## begin
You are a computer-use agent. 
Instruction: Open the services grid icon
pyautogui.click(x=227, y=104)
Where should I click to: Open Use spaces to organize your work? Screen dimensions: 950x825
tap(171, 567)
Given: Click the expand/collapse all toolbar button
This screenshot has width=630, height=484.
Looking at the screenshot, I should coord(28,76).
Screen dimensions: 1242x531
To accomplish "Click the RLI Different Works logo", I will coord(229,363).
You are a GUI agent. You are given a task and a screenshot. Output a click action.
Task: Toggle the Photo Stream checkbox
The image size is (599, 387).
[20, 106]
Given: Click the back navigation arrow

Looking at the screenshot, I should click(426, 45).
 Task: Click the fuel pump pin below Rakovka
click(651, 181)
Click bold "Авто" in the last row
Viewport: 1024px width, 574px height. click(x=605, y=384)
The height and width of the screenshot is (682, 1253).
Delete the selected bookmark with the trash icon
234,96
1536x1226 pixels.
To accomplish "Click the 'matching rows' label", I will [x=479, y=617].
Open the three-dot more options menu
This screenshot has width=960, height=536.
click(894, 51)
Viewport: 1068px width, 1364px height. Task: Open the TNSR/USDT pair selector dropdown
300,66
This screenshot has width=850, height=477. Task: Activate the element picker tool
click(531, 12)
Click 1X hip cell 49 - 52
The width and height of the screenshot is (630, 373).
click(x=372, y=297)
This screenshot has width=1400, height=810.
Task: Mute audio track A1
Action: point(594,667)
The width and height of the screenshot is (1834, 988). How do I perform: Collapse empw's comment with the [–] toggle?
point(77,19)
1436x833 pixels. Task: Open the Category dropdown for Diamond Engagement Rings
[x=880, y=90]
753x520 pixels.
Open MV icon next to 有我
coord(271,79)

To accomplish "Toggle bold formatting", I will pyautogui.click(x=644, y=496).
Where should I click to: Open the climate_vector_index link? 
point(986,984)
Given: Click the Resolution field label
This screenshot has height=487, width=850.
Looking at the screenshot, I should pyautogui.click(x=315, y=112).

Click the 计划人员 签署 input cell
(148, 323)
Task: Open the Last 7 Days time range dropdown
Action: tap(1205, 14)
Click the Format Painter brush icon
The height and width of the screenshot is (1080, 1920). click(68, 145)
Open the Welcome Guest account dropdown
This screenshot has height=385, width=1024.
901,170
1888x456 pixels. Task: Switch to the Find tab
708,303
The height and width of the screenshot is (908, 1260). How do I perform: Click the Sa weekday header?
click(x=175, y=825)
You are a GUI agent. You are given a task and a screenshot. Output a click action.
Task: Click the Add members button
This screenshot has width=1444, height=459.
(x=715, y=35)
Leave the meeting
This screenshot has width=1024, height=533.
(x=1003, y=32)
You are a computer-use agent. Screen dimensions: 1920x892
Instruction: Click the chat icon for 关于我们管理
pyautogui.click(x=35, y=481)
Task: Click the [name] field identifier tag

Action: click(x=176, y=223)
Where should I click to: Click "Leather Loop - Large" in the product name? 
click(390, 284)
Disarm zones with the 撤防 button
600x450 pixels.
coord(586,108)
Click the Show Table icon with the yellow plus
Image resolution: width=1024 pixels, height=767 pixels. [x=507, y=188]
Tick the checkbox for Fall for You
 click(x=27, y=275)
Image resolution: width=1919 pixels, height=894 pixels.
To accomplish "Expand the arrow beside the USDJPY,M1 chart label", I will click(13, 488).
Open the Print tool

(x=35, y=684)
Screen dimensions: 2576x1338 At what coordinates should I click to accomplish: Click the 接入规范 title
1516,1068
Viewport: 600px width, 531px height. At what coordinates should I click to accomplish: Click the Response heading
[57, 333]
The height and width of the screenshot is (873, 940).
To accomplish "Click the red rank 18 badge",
## end
**Set exercise**.
Please copy all of the records above, line for line, with no changes.

**Output for this task**.
You are a computer-use agent. 
Instruction: Open the services grid icon
pyautogui.click(x=227, y=104)
Where should I click to: Open Use spaces to organize your work? Screen dimensions: 950x825
tap(171, 567)
Given: Click the expand/collapse all toolbar button
This screenshot has width=630, height=484.
Looking at the screenshot, I should coord(28,76).
Screen dimensions: 1242x531
To accomplish "Click the RLI Different Works logo", I will coord(229,363).
You are a GUI agent. You are given a task and a screenshot. Output a click action.
Task: Toggle the Photo Stream checkbox
The image size is (599, 387).
[20, 106]
Given: Click the back navigation arrow

Looking at the screenshot, I should click(426, 45).
 Task: Click the fuel pump pin below Rakovka
click(651, 181)
Click bold "Авто" in the last row
Viewport: 1024px width, 574px height. click(x=605, y=384)
The height and width of the screenshot is (682, 1253).
Delete the selected bookmark with the trash icon
234,96
1536x1226 pixels.
To accomplish "Click the 'matching rows' label", I will [x=479, y=617].
Open the three-dot more options menu
This screenshot has width=960, height=536.
click(894, 51)
Viewport: 1068px width, 1364px height. Task: Open the TNSR/USDT pair selector dropdown
300,66
This screenshot has width=850, height=477. Task: Activate the element picker tool
click(531, 12)
Click 1X hip cell 49 - 52
The width and height of the screenshot is (630, 373).
click(x=372, y=297)
This screenshot has width=1400, height=810.
Task: Mute audio track A1
Action: point(594,667)
The width and height of the screenshot is (1834, 988). How do I perform: Collapse empw's comment with the [–] toggle?
point(77,19)
1436x833 pixels. Task: Open the Category dropdown for Diamond Engagement Rings
[x=880, y=90]
753x520 pixels.
Open MV icon next to 有我
coord(271,79)

To accomplish "Toggle bold formatting", I will pyautogui.click(x=644, y=496).
Where should I click to: Open the climate_vector_index link? 
point(986,984)
Given: Click the Resolution field label
This screenshot has height=487, width=850.
Looking at the screenshot, I should pyautogui.click(x=315, y=112).

Click the 计划人员 签署 input cell
(148, 323)
Task: Open the Last 7 Days time range dropdown
Action: tap(1205, 14)
Click the Format Painter brush icon
The height and width of the screenshot is (1080, 1920). click(68, 145)
Open the Welcome Guest account dropdown
This screenshot has height=385, width=1024.
901,170
1888x456 pixels. Task: Switch to the Find tab
708,303
The height and width of the screenshot is (908, 1260). How do I perform: Click the Sa weekday header?
click(x=175, y=825)
You are a GUI agent. You are given a task and a screenshot. Output a click action.
Task: Click the Add members button
This screenshot has width=1444, height=459.
(x=715, y=35)
Leave the meeting
This screenshot has width=1024, height=533.
(x=1003, y=32)
You are a computer-use agent. Screen dimensions: 1920x892
Instruction: Click the chat icon for 关于我们管理
pyautogui.click(x=35, y=481)
Task: Click the [name] field identifier tag

Action: click(x=176, y=223)
Where should I click to: Click "Leather Loop - Large" in the product name? 
click(390, 284)
Disarm zones with the 撤防 button
600x450 pixels.
coord(586,108)
Click the Show Table icon with the yellow plus
Image resolution: width=1024 pixels, height=767 pixels. [x=507, y=188]
Tick the checkbox for Fall for You
 click(x=27, y=275)
Image resolution: width=1919 pixels, height=894 pixels.
To accomplish "Expand the arrow beside the USDJPY,M1 chart label", I will click(13, 488).
Open the Print tool

(x=35, y=684)
Screen dimensions: 2576x1338 At what coordinates should I click to accomplish: Click the 接入规范 title
1516,1068
Viewport: 600px width, 531px height. At what coordinates should I click to accomplish: Click the Response heading
[57, 333]
The height and width of the screenshot is (873, 940).
To accomplish "Click the red rank 18 badge",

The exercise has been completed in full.